==== Exercise input
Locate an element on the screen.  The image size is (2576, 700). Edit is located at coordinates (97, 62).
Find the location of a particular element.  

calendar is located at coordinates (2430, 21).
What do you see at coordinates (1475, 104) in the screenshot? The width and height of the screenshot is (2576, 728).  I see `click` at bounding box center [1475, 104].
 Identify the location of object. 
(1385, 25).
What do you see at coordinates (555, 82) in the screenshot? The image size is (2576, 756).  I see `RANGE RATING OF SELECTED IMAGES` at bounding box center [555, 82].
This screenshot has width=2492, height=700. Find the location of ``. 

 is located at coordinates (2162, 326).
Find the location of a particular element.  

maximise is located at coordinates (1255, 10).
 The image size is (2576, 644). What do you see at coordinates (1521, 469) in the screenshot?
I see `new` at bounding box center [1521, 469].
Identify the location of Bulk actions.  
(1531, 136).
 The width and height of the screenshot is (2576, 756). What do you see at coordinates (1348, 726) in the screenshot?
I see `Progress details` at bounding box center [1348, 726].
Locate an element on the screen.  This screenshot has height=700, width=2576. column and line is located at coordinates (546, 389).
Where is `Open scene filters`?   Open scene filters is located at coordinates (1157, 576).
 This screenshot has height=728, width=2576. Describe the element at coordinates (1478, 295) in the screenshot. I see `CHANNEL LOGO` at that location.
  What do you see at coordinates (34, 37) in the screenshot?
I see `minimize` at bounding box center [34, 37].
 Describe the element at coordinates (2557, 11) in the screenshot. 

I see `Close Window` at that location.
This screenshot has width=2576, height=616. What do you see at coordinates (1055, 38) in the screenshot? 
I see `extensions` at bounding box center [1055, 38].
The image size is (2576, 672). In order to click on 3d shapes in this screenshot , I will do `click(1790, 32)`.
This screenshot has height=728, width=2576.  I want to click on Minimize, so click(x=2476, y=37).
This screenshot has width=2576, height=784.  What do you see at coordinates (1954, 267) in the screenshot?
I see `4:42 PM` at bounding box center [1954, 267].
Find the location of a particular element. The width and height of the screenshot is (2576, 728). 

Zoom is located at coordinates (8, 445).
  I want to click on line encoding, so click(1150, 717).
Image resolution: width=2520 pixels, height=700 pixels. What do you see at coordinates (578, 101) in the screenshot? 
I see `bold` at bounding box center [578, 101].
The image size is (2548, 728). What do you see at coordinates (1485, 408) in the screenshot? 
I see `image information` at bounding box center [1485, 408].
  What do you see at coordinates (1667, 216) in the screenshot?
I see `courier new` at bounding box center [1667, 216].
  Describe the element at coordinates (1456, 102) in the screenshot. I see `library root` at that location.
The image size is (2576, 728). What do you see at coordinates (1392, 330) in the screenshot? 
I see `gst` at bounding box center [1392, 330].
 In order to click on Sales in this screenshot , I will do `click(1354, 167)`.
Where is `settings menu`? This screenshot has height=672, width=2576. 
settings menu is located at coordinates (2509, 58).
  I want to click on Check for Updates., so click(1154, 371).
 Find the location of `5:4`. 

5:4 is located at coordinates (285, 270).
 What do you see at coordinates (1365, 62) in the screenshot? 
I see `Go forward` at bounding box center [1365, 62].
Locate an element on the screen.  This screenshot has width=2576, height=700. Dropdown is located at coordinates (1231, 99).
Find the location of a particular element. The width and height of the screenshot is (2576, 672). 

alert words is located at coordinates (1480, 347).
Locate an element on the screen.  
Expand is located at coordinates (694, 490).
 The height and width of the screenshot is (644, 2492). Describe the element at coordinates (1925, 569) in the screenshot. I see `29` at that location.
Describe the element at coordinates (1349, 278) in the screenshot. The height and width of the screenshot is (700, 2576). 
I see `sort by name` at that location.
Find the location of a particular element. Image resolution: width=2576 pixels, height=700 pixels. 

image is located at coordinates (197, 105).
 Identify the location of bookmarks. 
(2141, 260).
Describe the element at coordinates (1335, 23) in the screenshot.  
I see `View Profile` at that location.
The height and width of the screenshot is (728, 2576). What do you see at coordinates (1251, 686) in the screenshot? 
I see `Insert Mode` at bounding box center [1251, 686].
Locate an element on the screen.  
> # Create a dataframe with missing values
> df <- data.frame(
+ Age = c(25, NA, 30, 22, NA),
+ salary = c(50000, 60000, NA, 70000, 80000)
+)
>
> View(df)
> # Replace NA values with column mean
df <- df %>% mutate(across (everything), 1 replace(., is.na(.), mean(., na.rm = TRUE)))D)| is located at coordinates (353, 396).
========
* **What you will do**:
Copy the entries above word for word, setting every one of them down again without any change.

* **Full response**:
Locate an element on the screen.  The image size is (2576, 700). Edit is located at coordinates (97, 62).
Find the location of a particular element.  

calendar is located at coordinates (2430, 21).
What do you see at coordinates (1475, 104) in the screenshot? The width and height of the screenshot is (2576, 728).  I see `click` at bounding box center [1475, 104].
 Identify the location of object. 
(1385, 25).
What do you see at coordinates (555, 82) in the screenshot? The image size is (2576, 756).  I see `RANGE RATING OF SELECTED IMAGES` at bounding box center [555, 82].
This screenshot has width=2492, height=700. Find the location of ``. 

 is located at coordinates (2162, 326).
Find the location of a particular element.  

maximise is located at coordinates (1255, 10).
 The image size is (2576, 644). What do you see at coordinates (1521, 469) in the screenshot?
I see `new` at bounding box center [1521, 469].
Identify the location of Bulk actions.  
(1531, 136).
 The width and height of the screenshot is (2576, 756). What do you see at coordinates (1348, 726) in the screenshot?
I see `Progress details` at bounding box center [1348, 726].
Locate an element on the screen.  This screenshot has height=700, width=2576. column and line is located at coordinates (546, 389).
Where is `Open scene filters`?   Open scene filters is located at coordinates (1157, 576).
 This screenshot has height=728, width=2576. Describe the element at coordinates (1478, 295) in the screenshot. I see `CHANNEL LOGO` at that location.
  What do you see at coordinates (34, 37) in the screenshot?
I see `minimize` at bounding box center [34, 37].
 Describe the element at coordinates (2557, 11) in the screenshot. 

I see `Close Window` at that location.
This screenshot has width=2576, height=616. What do you see at coordinates (1055, 38) in the screenshot? 
I see `extensions` at bounding box center [1055, 38].
The image size is (2576, 672). In order to click on 3d shapes in this screenshot , I will do `click(1790, 32)`.
This screenshot has height=728, width=2576.  I want to click on Minimize, so click(x=2476, y=37).
This screenshot has width=2576, height=784.  What do you see at coordinates (1954, 267) in the screenshot?
I see `4:42 PM` at bounding box center [1954, 267].
Find the location of a particular element. The width and height of the screenshot is (2576, 728). 

Zoom is located at coordinates (8, 445).
  I want to click on line encoding, so click(1150, 717).
Image resolution: width=2520 pixels, height=700 pixels. What do you see at coordinates (578, 101) in the screenshot? 
I see `bold` at bounding box center [578, 101].
The image size is (2548, 728). What do you see at coordinates (1485, 408) in the screenshot? 
I see `image information` at bounding box center [1485, 408].
  What do you see at coordinates (1667, 216) in the screenshot?
I see `courier new` at bounding box center [1667, 216].
  Describe the element at coordinates (1456, 102) in the screenshot. I see `library root` at that location.
The image size is (2576, 728). What do you see at coordinates (1392, 330) in the screenshot? 
I see `gst` at bounding box center [1392, 330].
 In order to click on Sales in this screenshot , I will do `click(1354, 167)`.
Where is `settings menu`? This screenshot has height=672, width=2576. 
settings menu is located at coordinates (2509, 58).
  I want to click on Check for Updates., so click(1154, 371).
 Find the location of `5:4`. 

5:4 is located at coordinates (285, 270).
 What do you see at coordinates (1365, 62) in the screenshot? 
I see `Go forward` at bounding box center [1365, 62].
Locate an element on the screen.  This screenshot has width=2576, height=700. Dropdown is located at coordinates (1231, 99).
Find the location of a particular element. The width and height of the screenshot is (2576, 672). 

alert words is located at coordinates (1480, 347).
Locate an element on the screen.  
Expand is located at coordinates (694, 490).
 The height and width of the screenshot is (644, 2492). Describe the element at coordinates (1925, 569) in the screenshot. I see `29` at that location.
Describe the element at coordinates (1349, 278) in the screenshot. The height and width of the screenshot is (700, 2576). 
I see `sort by name` at that location.
Find the location of a particular element. Image resolution: width=2576 pixels, height=700 pixels. 

image is located at coordinates (197, 105).
 Identify the location of bookmarks. 
(2141, 260).
Describe the element at coordinates (1335, 23) in the screenshot.  
I see `View Profile` at that location.
The height and width of the screenshot is (728, 2576). What do you see at coordinates (1251, 686) in the screenshot? 
I see `Insert Mode` at bounding box center [1251, 686].
Locate an element on the screen.  
> # Create a dataframe with missing values
> df <- data.frame(
+ Age = c(25, NA, 30, 22, NA),
+ salary = c(50000, 60000, NA, 70000, 80000)
+)
>
> View(df)
> # Replace NA values with column mean
df <- df %>% mutate(across (everything), 1 replace(., is.na(.), mean(., na.rm = TRUE)))D)| is located at coordinates (353, 396).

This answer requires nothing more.